No, I am awake because remember that thing Sam and Matt were sick with, a week or two ago? I finally came down with it. And now I can understand why the kids were so miserable. Body aches: check. Cough that wakes up the whole family unless you flee the bed and go downstairs: check. Fever: check. Sore throat: check. I'll tell you this much: Sam and Matt handled this tasty little malady with a hell of a lot more style and grace than I'm doing.
Because I am flat-out feeling sorry for myself at this moment. In addition to, you know, the pregnancy thing, I've got a ton of pressure on me at work to finish up certain pain-in-the-ass projects before I go out on leave. A paralegal is a sort of legal janitor; I get stuck with the bad messes, the ones no one else wants to handle or look at or even think about. I'm the guy who used to come with the sawdust and the mop and broom when someone barfed on the floor in grade school. Except he was generally in a better mood than this.

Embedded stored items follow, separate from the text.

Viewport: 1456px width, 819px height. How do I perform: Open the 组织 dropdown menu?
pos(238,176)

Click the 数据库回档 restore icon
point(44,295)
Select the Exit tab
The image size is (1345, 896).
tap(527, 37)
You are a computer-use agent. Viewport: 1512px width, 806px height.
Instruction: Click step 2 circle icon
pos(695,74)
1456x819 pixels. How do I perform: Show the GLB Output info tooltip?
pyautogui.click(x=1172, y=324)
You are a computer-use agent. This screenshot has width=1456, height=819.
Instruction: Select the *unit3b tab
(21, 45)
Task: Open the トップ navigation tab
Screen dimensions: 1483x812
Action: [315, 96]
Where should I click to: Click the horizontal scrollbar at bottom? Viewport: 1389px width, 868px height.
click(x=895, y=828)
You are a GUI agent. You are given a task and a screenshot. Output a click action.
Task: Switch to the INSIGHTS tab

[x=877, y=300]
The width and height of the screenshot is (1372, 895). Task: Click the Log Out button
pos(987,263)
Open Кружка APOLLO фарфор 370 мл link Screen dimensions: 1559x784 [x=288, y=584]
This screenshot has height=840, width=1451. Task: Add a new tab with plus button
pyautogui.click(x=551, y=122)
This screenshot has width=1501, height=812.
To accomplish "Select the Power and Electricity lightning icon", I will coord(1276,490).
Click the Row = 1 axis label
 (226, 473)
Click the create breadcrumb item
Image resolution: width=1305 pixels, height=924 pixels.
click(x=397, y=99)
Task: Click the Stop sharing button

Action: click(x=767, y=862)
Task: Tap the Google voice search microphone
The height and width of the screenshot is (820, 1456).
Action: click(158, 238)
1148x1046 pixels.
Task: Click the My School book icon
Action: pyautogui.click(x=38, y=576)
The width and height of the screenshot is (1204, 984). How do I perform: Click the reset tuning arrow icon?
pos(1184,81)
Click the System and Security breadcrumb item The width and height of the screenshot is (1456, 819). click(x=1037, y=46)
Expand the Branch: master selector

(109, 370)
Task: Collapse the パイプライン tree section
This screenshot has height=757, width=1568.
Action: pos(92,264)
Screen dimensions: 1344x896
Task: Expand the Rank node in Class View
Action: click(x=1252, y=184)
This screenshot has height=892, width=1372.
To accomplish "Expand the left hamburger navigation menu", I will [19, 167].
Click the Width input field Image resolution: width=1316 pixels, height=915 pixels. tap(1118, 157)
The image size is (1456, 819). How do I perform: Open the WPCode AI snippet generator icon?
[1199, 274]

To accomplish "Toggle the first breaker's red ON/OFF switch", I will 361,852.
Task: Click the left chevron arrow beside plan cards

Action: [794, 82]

Furthermore, my husband's firm wishes him to travel to San Jose on business. Day trips, true, but they are scheduled for August 10, 17 and 18. My estimated date of confinement, as it's charmingly called, is August 16. That means I've got some tricky scheduling to do in the birth department, because this baby has to be either a week early, or a day or two early, or several days late, if we're to ensure her daddy is in town to welcome her into the daylight. Because a wife about to have a baby any minute is, apparently, not sufficient to get Ben out of these trips. Nothing will do but that the baby's head be actually crowning, the doctor crouching at my knees with the catcher's mitt.
I've been brooding over all this while waiting for the children's cough suppressant (why would there be anything adult strength in the house?) to kick in. And feeling plenty sorry for myself, believe me. The only reason I'm not willing this baby to be born right this minute is because I'm figuring childbirth, and caring for a newborn, and so on might be a little less pleasant while actually sick with the actual flu. That is all.
Well, it's tomorrow than I think; the alarm clock will ring in an hour, and tomorrow -- excuse me, today -- is another day. I'll do the happy thing, because the frustrated, put-upon thing will only bum out the family while improving my circumstances not one bit. I'll smile at the delicious irony of the entire situation. And I will wait for the wind to change direction, because today? God is totally pissing down my back.
Thank you for your time. I promise to snap the fuck out of it before you hear from me next.